## DATA SHOWN:
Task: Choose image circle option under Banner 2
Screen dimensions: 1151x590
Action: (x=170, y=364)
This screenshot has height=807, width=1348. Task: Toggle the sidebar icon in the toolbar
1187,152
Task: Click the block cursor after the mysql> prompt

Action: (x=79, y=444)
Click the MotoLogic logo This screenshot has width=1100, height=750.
==
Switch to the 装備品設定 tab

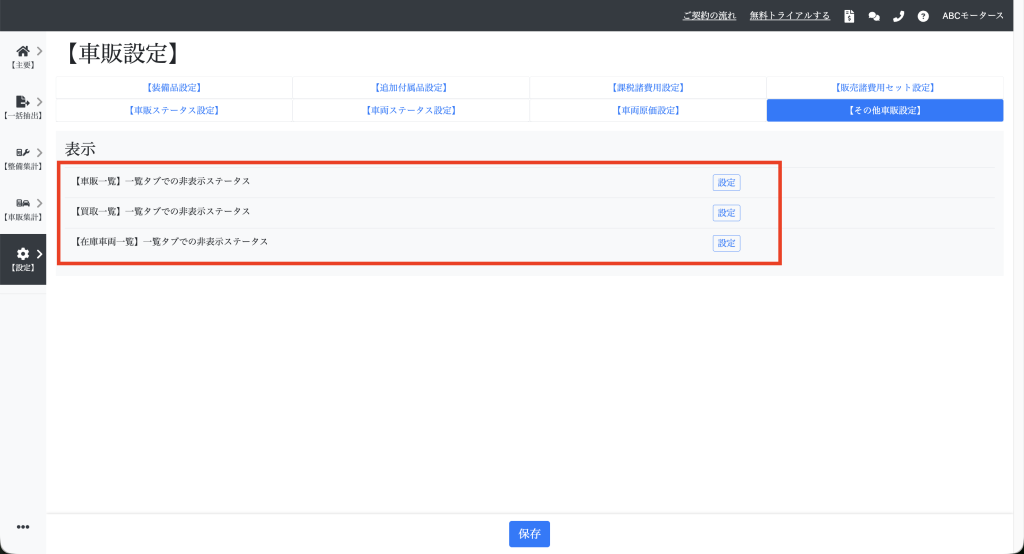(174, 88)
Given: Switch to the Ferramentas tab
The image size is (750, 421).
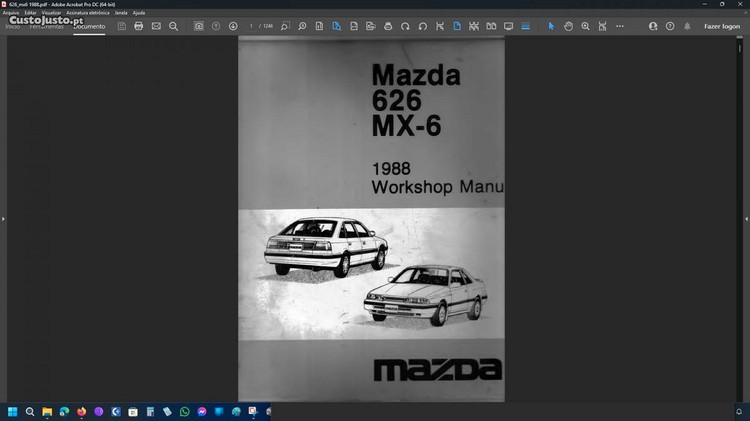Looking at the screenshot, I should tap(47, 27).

## WHAT IS NEEDED:
Where the data above reaches the line holding "Task: Choose image", begin printing, and stop after the line holding "Click the MotoLogic". Each line must be reproduced exactly, with nothing else added.

## REPLY:
Task: Choose image circle option under Banner 2
Screen dimensions: 1151x590
Action: (x=170, y=364)
This screenshot has height=807, width=1348. Task: Toggle the sidebar icon in the toolbar
1187,152
Task: Click the block cursor after the mysql> prompt

Action: (x=79, y=444)
Click the MotoLogic logo This screenshot has width=1100, height=750.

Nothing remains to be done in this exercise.